General Henry Crerar, who led the Canadian forces overseas during the reinforcement crisis of 1944; General W. H. S. Macklin, who as adjutant-general had the ungrateful task of finding volunteers for Korea—all the professionals, in fact, who are free to speak say much the same thing, that Canada must have some kind of compulsory national service before she can have an effective defense policy.
No political party cares to take the responsibility even for raising this question, let alone answering it. This is why we are unlikely to learn, through parliament or any of its agencies, just what the facts are about manpower policy and what the services really think should be done.
After each outburst from a retired general, unnamed "official sources” in the defense department give out unofficial comment. They usually begin by saying that the critic, whoever he is at the time, is really a rather stupid or prejudiced fellow. (They ignore the question why, if he’s so stupid, he was allowed until so recently to fill so high and important a post.) Then they go on to explain that modern military opinion disagrees with him—that conscription, in the minds of really up-to-date soldiers, does more harm than good and has no real military value.
If parliament were to set up a committee for a thoroughgoing enquiry into defense policy, there would be opportunity for some of these up-to-date soldiers to put their views on the record. This is one reason why no such enquiry will be held. If the up-to-date soldiers who oppose conscription exist at all, they are remarkably hard to find.
Much commoner, if not in fact universal, is the view expressed by Simonds, Macklin, Crerar and others. Equally common is the curious illusion of military men that there is no deeply rooted hostility to conscription in Canada— that if it were not for the cowardly silence of the politicians all citizens of whatever language and background could be persuaded to endorse compulsory service.
Not long ago 1 spent a pleasant evening chatting with some young army officers. They all thought it would be possible, and relatively easy, to convert Quebec to conscription by a well-directed campaign of propaganda.
“In French or English?”
In French, naturally.
“Can you name one French Canadian, of any public stature at all among his own people, who would even accept your case himself, let alone lead a campaign in favor of it?”
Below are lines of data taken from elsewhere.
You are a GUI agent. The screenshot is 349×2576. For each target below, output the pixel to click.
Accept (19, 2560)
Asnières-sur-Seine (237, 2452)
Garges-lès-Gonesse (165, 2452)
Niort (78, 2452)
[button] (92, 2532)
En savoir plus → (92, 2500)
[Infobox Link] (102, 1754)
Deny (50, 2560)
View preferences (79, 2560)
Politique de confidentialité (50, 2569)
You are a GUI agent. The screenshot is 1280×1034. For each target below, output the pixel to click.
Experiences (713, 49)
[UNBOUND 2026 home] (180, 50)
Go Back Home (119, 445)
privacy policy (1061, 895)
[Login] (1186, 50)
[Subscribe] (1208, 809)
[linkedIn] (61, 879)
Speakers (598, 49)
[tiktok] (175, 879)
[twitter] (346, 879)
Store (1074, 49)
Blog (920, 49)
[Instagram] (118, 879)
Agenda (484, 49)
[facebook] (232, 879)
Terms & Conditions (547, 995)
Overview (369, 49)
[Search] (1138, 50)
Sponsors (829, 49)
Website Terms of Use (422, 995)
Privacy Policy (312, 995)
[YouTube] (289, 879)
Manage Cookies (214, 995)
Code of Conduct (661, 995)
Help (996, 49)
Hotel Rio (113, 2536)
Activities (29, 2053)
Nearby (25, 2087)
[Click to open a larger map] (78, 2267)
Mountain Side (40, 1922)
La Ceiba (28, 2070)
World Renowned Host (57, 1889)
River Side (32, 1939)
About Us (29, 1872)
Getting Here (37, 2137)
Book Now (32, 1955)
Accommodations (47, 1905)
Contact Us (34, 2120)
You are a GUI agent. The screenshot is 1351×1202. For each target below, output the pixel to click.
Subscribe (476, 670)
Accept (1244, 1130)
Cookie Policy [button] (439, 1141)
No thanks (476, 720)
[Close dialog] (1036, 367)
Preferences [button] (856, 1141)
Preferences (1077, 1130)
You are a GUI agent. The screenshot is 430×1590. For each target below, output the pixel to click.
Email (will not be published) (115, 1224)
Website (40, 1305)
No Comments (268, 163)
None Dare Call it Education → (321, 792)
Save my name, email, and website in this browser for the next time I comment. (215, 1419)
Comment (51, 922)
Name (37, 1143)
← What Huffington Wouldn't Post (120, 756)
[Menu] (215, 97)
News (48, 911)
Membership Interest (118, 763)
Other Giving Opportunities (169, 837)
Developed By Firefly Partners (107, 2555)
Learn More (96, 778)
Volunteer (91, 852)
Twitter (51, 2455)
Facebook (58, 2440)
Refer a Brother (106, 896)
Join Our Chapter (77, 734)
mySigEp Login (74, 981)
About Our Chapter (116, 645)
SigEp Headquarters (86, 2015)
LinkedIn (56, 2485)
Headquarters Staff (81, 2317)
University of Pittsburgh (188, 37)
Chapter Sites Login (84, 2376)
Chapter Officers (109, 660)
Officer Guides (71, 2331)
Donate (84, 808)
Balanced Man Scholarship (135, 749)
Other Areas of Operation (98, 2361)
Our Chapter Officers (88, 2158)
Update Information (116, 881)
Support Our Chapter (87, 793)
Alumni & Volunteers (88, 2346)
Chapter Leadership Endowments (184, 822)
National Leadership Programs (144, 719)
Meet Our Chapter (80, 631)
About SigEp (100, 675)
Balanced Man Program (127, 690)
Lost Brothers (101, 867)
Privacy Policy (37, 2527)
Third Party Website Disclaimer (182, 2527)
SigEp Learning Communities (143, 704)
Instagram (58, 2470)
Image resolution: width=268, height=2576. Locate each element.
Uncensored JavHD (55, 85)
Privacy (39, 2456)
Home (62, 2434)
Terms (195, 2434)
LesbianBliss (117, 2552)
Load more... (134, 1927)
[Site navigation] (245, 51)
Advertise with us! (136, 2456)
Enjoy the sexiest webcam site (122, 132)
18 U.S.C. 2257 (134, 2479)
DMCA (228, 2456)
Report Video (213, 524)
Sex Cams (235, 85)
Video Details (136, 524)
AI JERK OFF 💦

It was evident that this question had never occurred to them. They had thought of a vigorous campaign in the press, on the radio, on the platform, without ever asking themselves who would write the editorials, make the broadcasts and the campaign speeches.
“Maybe we can’t do it at all without taking control of the press,” said one with a laugh.
It was a facetious remark—he didn’t mean it, and he knew I knew he didn’t mean it. Nevertheless there was just enough seriousness in the jest to make me think that the political conspiracy of silence is having some very bad effects on both sides of the argument.